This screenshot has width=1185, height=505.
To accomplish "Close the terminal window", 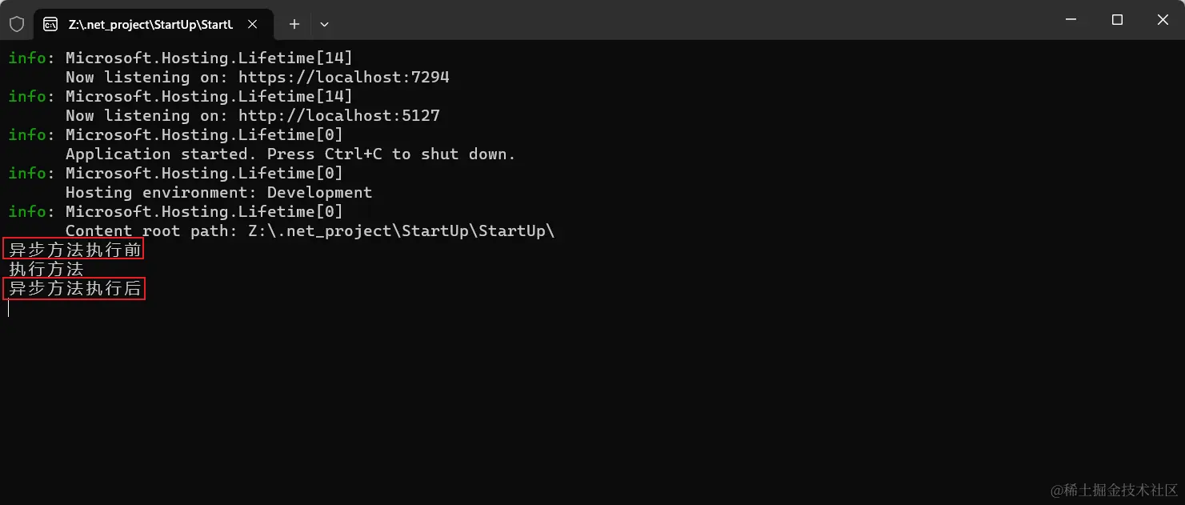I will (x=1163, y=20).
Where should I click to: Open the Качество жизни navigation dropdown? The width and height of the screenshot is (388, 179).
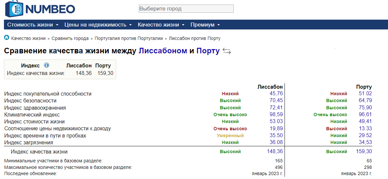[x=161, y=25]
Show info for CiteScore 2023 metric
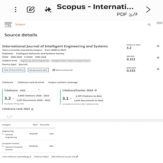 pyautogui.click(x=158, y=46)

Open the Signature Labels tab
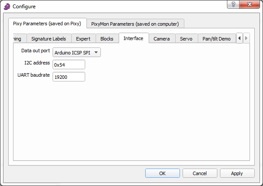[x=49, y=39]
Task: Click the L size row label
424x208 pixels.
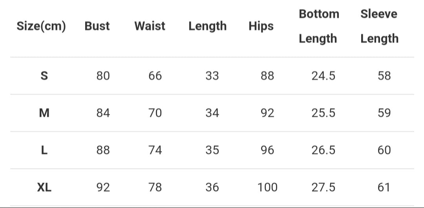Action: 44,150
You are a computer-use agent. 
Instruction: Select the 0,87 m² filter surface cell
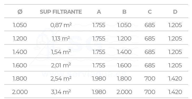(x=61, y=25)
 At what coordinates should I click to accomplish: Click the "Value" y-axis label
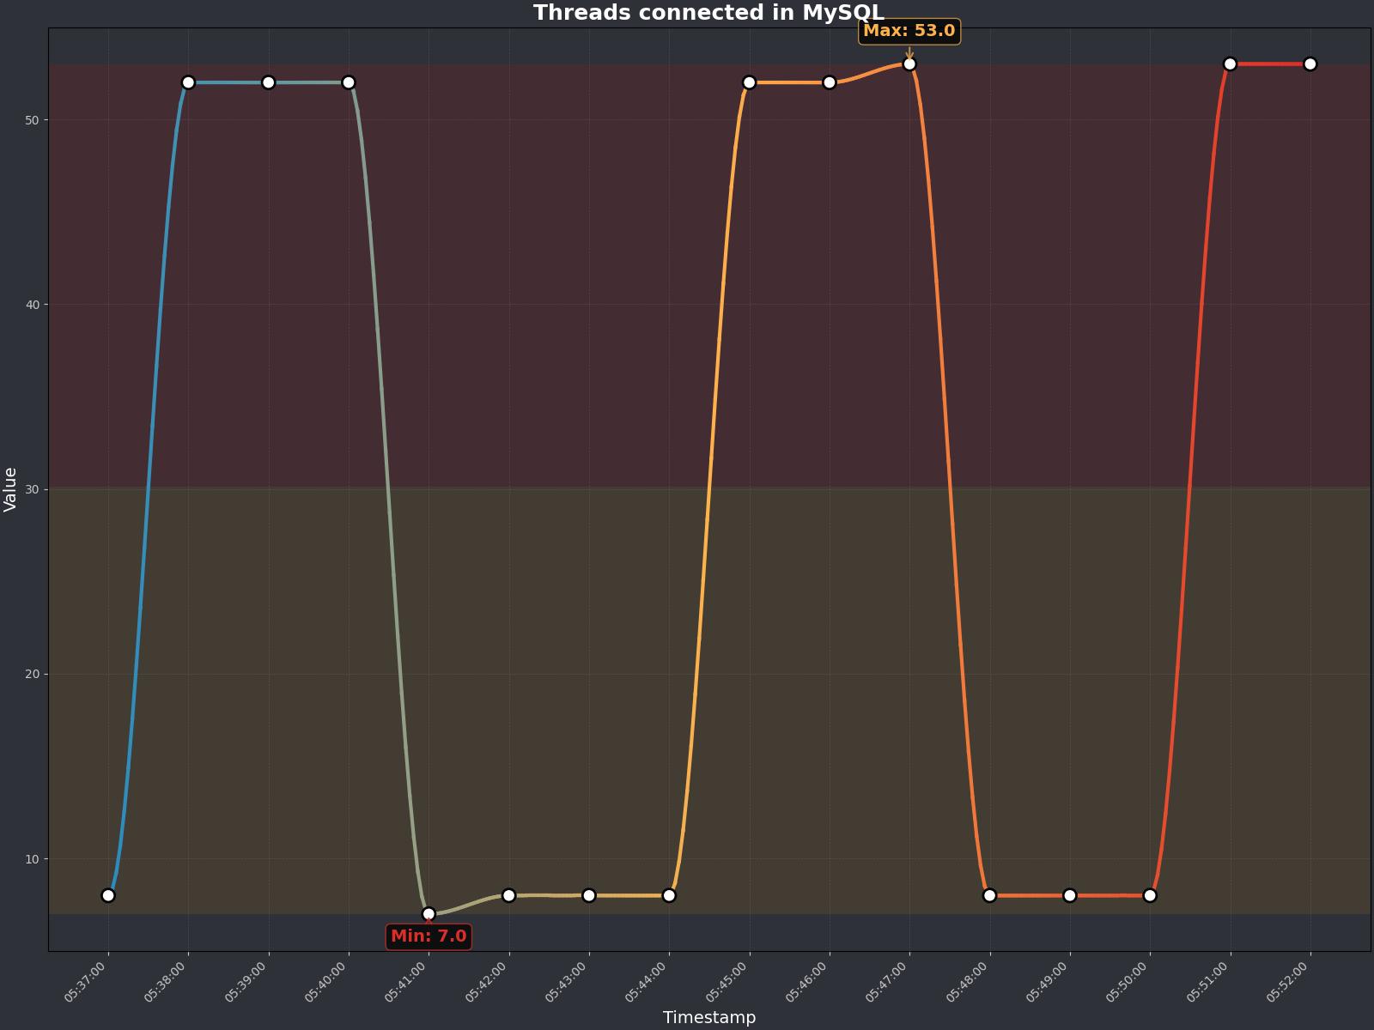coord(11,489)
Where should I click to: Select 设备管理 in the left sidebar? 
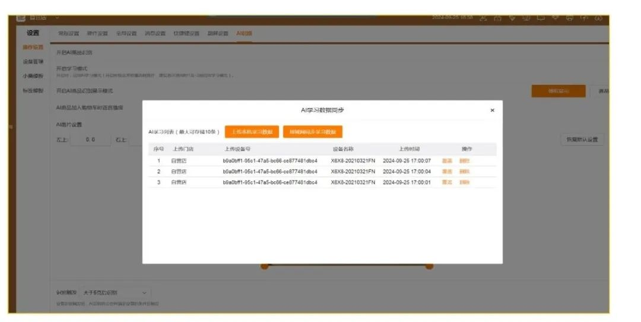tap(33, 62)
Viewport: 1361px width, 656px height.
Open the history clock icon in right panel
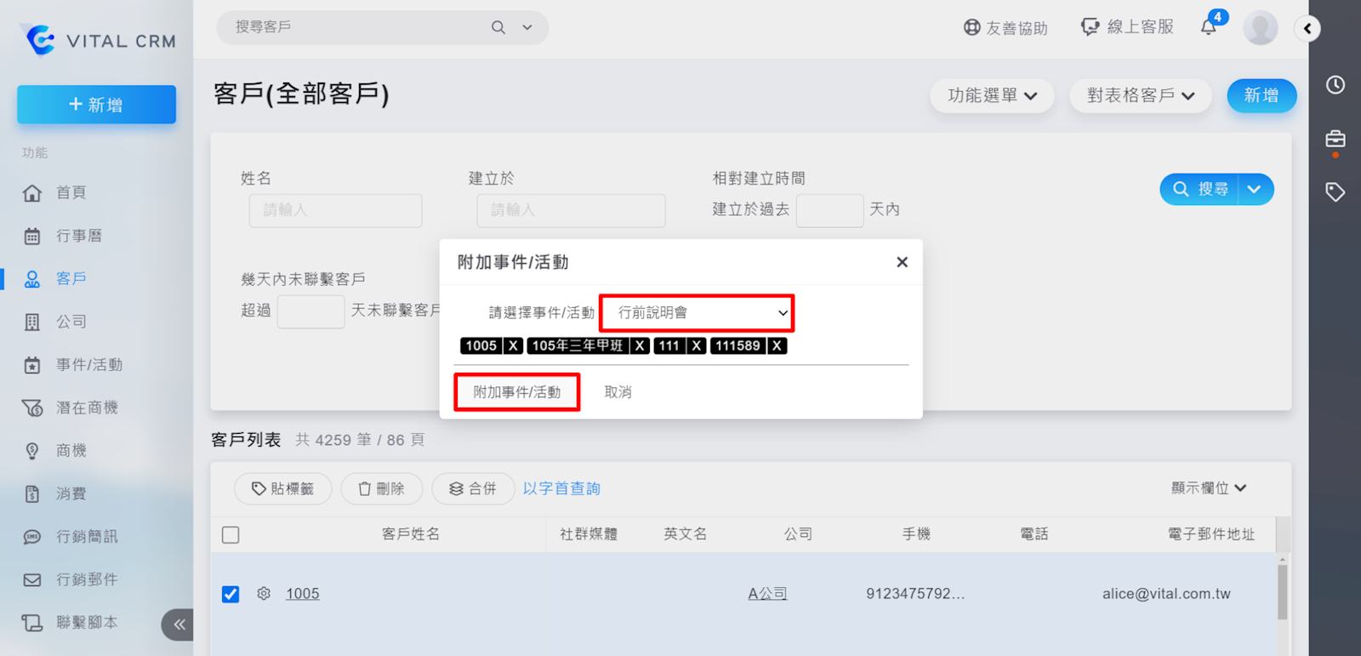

**WHAT IS EXPECTED:** Set the pictures aside and repeat only the lines from the one containing "At what coordinates" through the last line of the entries above, exactly as they stand.

**WRITTEN SOLUTION:**
 At what coordinates should I click to accomplish: Click the "Value" y-axis label
coord(11,489)
Where should I click to: Select 设备管理 in the left sidebar? 
tap(33, 62)
Viewport: 1361px width, 656px height.
Open the history clock icon in right panel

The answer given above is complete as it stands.